Era um manhã ensoladara de inverno, e pelo menos dois programas matinais de TV já haviam anunciado o evento, para que o público começasse a chegar pouco mais tarde. O convite era para que a população viesse ao Parque do Ibirapuera, em São Paulo, para fazer exames gratuitos de densidade óssea e descobrir a que distância estava de uma osteoporose. 

Dentro de um caminhão, máquinas e fisioterapeutas de jaleco cedidos pela GE examinariam os interessados, em fila, que depois receberiam orientações sobre alimentação e exercícios físicos. 

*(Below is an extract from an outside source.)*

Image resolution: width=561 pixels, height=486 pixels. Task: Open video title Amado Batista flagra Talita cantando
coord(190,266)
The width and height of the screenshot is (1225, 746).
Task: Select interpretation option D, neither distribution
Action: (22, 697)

E tudo ali era pink. A lataria externa do caminhão estava coberta de pink. Os painéis com dicas do lado de dentro eram pinks. A tela dos tablets com um questionário para os visitantes preencherem era pink. No local da entrevista coletiva para a imprensa, vasos e uma mesa eram cor de rosa choque. Até a blusa da médica especialista em osteoporose era pink. 


Porque pink é a cor da embalagem do "iogurte" Densia, da Danone, que patrocina a campanha. Não só a cor, mas o nome da marca estava por toda parte, em meio a joguinhos e informações sobre a doença dos ossos. E é claro que a sugestão de consumir mais iogurte estava lá no meio das dicas. Ainda mais um "iogurte" com 50% das necessidades diárias de cálcio de um adulto, certo? A Danone não teria por que patrocinar uma campanha se não fosse para lucrar com isso, teria?

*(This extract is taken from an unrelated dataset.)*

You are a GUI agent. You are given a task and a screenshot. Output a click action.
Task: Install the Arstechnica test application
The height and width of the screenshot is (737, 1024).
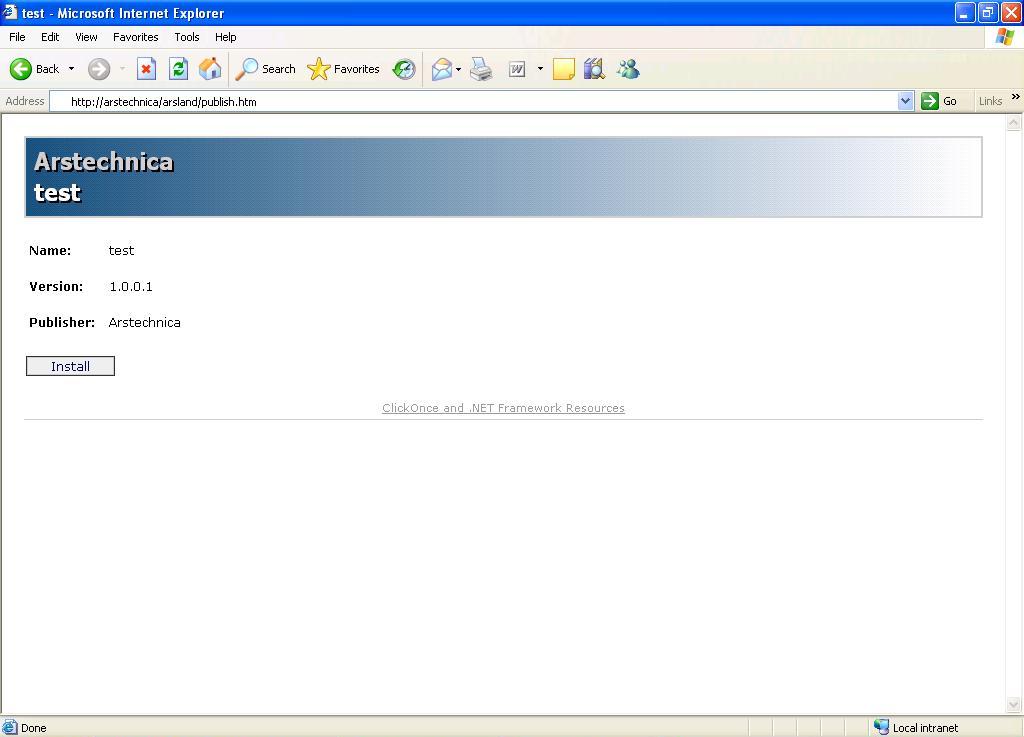tap(69, 366)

Quando lançou o Densia, em 2011, a Danone tinha a meta de aumentar o consumo de iogurtes per capita no Brasil em 50%, segundo que foi divulgado na época. A empresa considera baixo o nosso consumo atual, que seria de 7 quilos per capita, já que as pesquisas deles mostram que os franceses  consomem 30 quilos de iogurte por ano. A meta atualizada da marca é convencer os brasileiros a aumentar para 8,8 quilos o seu consumo anual no período entre 2013 e 2016. 

Então, do ponto de vista da marca, expor seu produto num caminhão pink em praças e parques públicos de diversas cidades brasileiras (São Paulo, Belo Horizonte, Rio de Janeiro, Curitiba, Campinas) em finais de semana, e com a ajuda da mídia televisiva mais poderosa deste país, é uma estratégia bastante interessante para alcançar sua meta, certo? E pelo visto é bem fácil para ela conseguir essa exposição toda.

A administração do Parque do Ibirapuera me disse que existem regras para a exposição de produtos e marcas dentro do parque. Não é permitido, por exemplo, distribuir produtos. Então Densia de graça foi só para os jornalistas; os demais visitantes do caminhão só passariam vontade. A coordenadora de eventos do Parque me disse também que quem controla como as marcas podem interferir na paisagem do lugar é a Comissão Permanente de Proteção à Paisagem Urbana (CPPU).

Posso deduzir, portanto, que está totalmente permitido que um caminhão pink, um osso inflável gigante e um palco fiquem estacionados por três dias dentro do parque público expondo a marca de um "iogurte" em meio a orientações sobre a prevenção de osteoporose?



Eu não vejo muito problema em incentivar o consumo de iogurtes DE VERDADE. Mas vejo  um  problema sério em usar uma campanha de saúde para inventivar o consumo de um produto industrializado que contém corante, açúcar, adoçante artificial, amido e outros componentes que não entram na receita de um iogurte caseiro. 


E me preocupa que o poder público não veja problema nenhum em deixar esse tipo de decisão nas mãos da administração de um parque, que responde à Secretaria Municipal do Verde e do Meio Ambiente, não à Secretaria de Saúde. Se eu fosse uma autoridade no setor de saúde, não deixaria marca de alimentos nenhuma ditar o que a população deve ou não consumir. No meu ver, isso é conflito de interesses, não uma política de alimentação e nutrição, como deveria ser.